Task to carry out: In the listing below, find the line containing "Where should I" and the line containing "Click the HEPA filter type value", then copy exactly everything from the first through the second, except the pictures.

Input for this task:

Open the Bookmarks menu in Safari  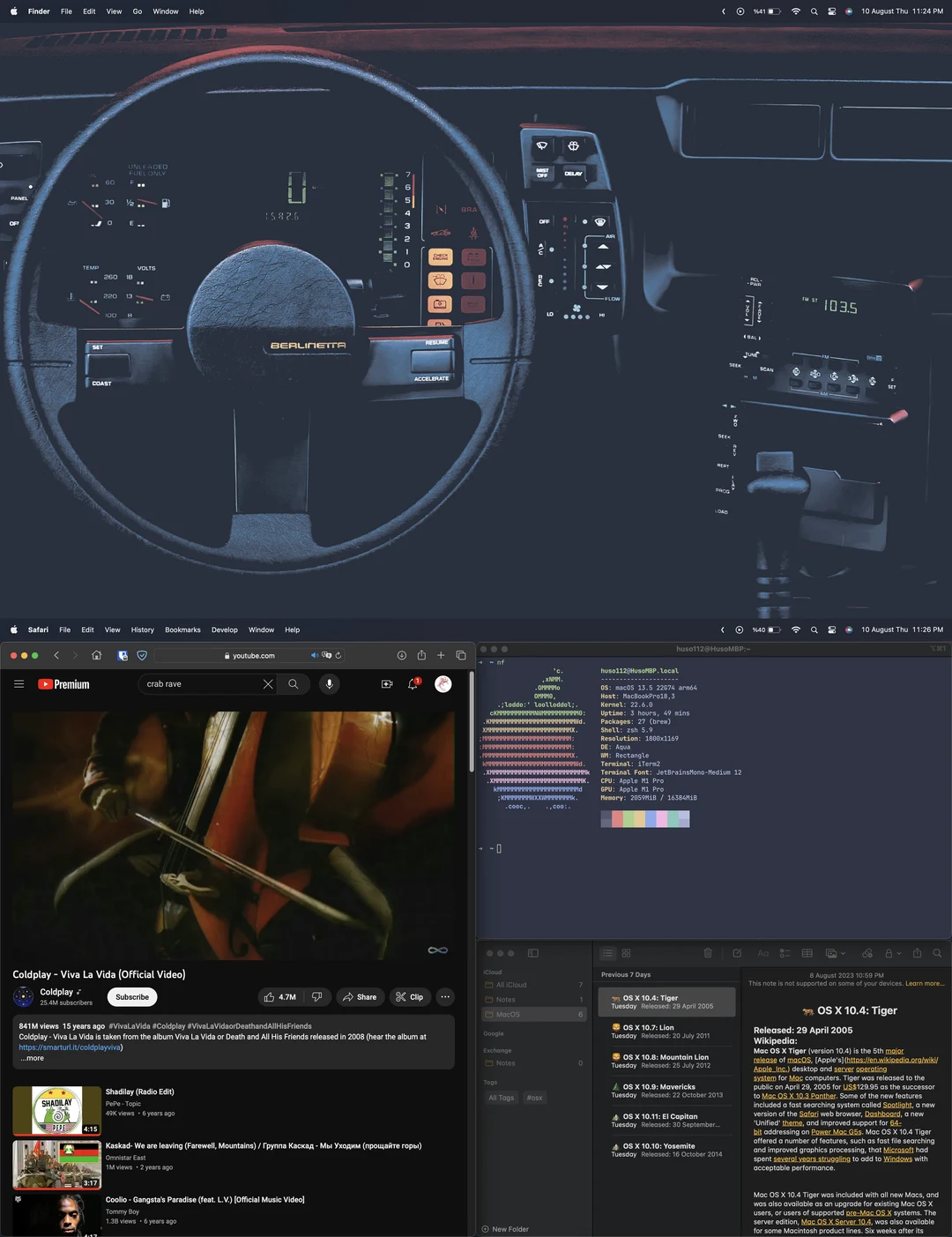point(182,630)
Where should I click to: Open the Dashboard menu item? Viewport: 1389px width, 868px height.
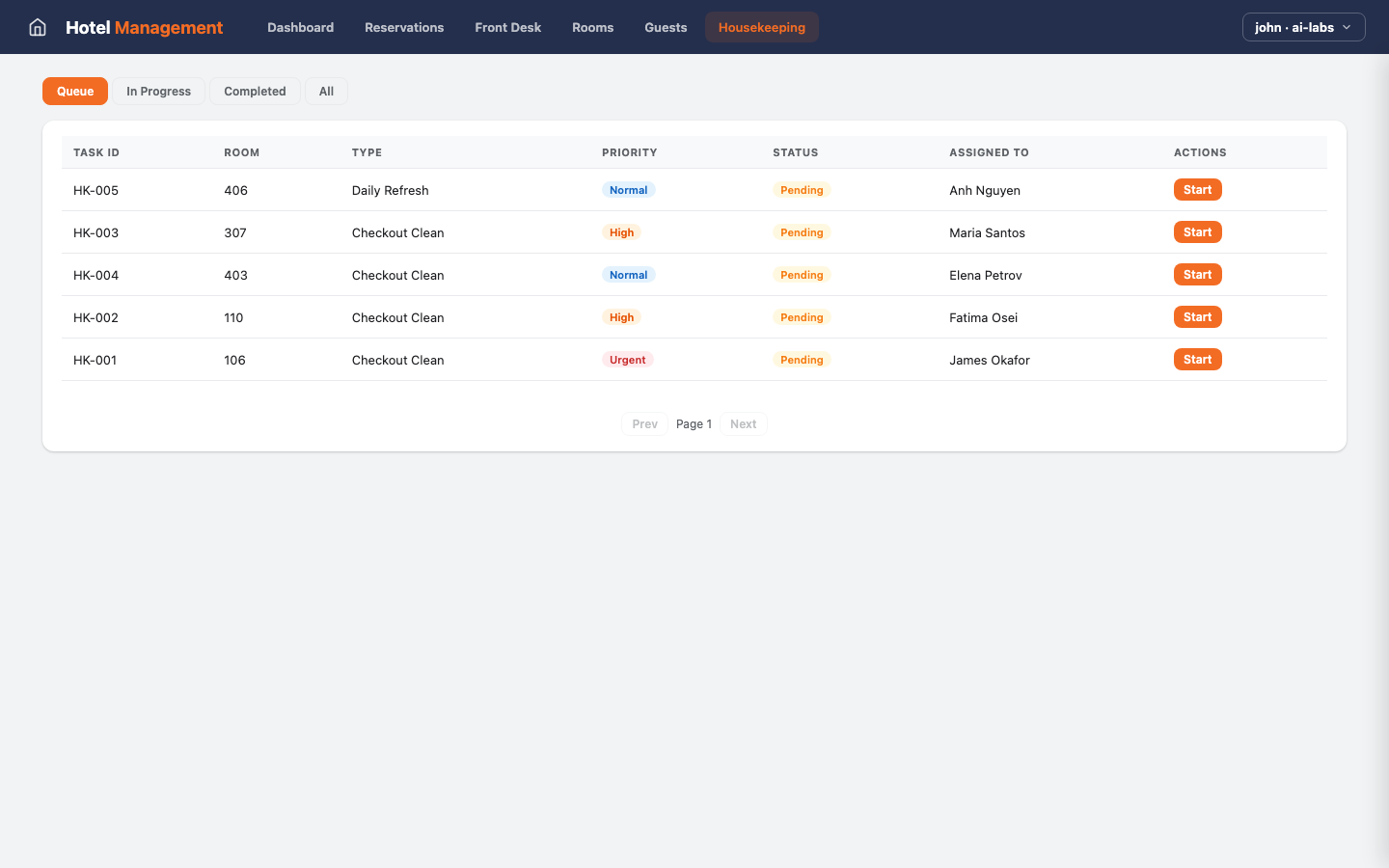pyautogui.click(x=300, y=27)

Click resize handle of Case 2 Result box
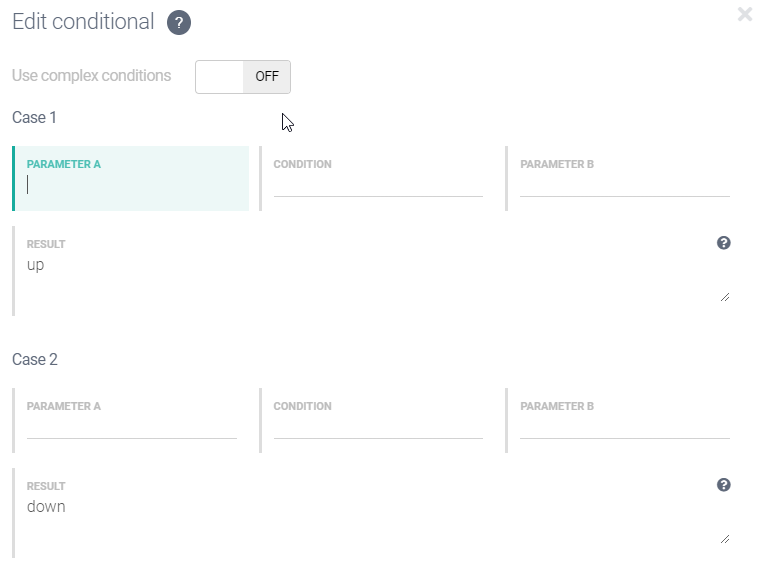click(x=724, y=538)
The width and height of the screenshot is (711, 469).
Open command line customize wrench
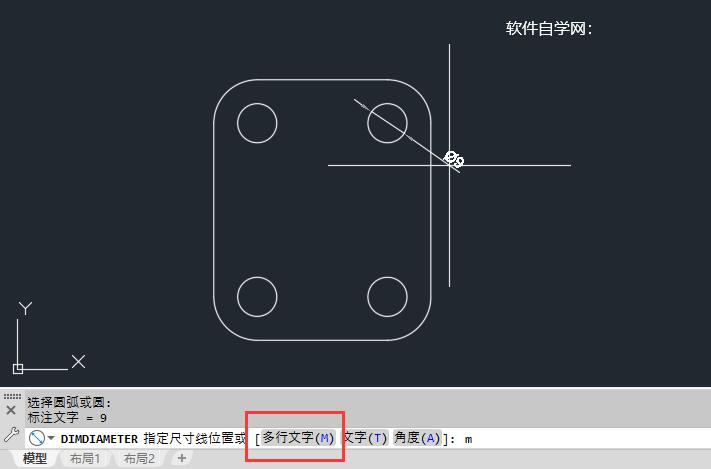pos(11,435)
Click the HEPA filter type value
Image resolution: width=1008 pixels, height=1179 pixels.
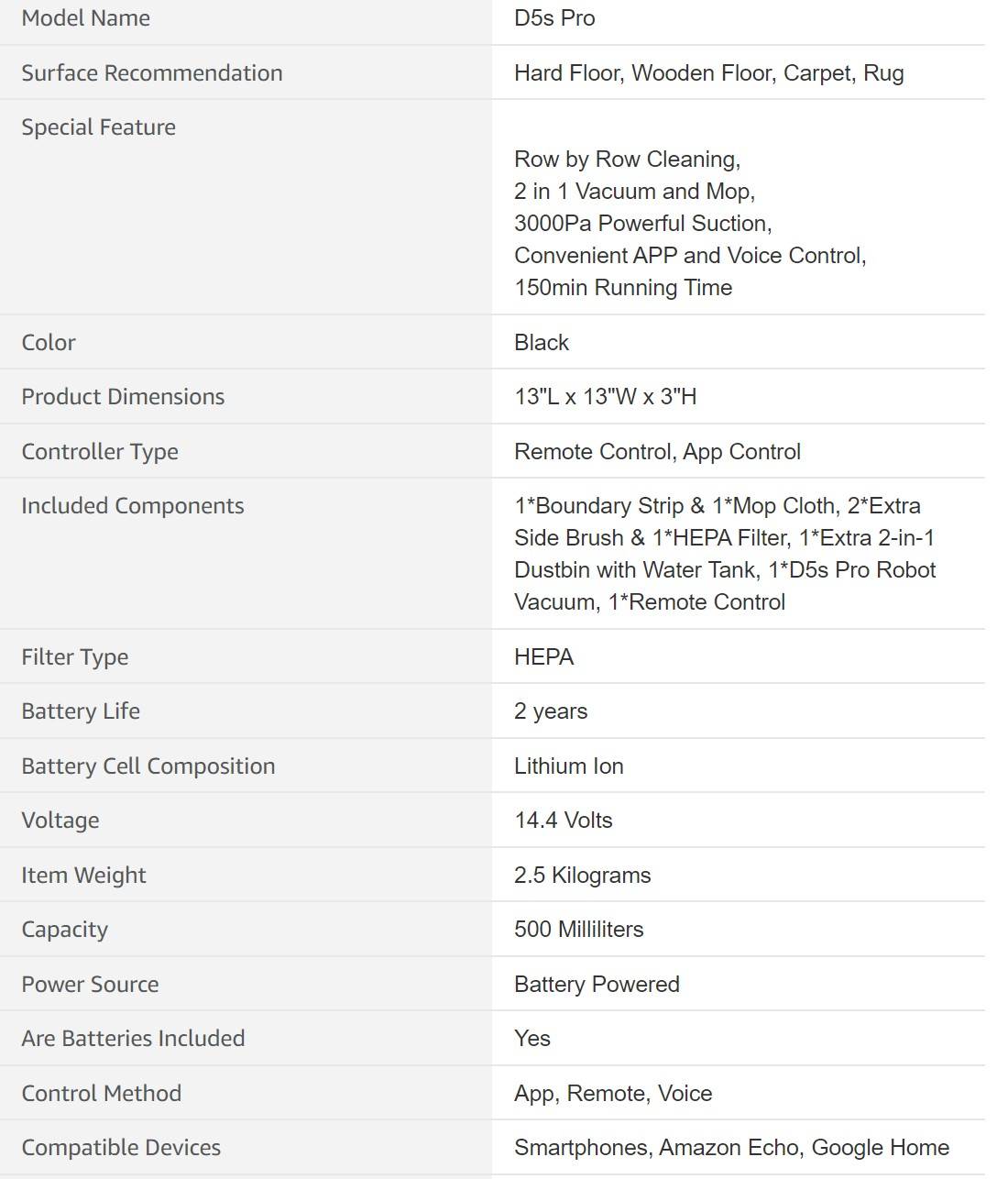tap(544, 657)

Result for this task:
Where should I click to: Open the Dashboard menu item? Viewport: 1389px width, 868px height.
pyautogui.click(x=300, y=27)

Click resize handle of Case 2 Result box
click(x=724, y=538)
The width and height of the screenshot is (711, 469).
Open command line customize wrench
pos(11,435)
Click the HEPA filter type value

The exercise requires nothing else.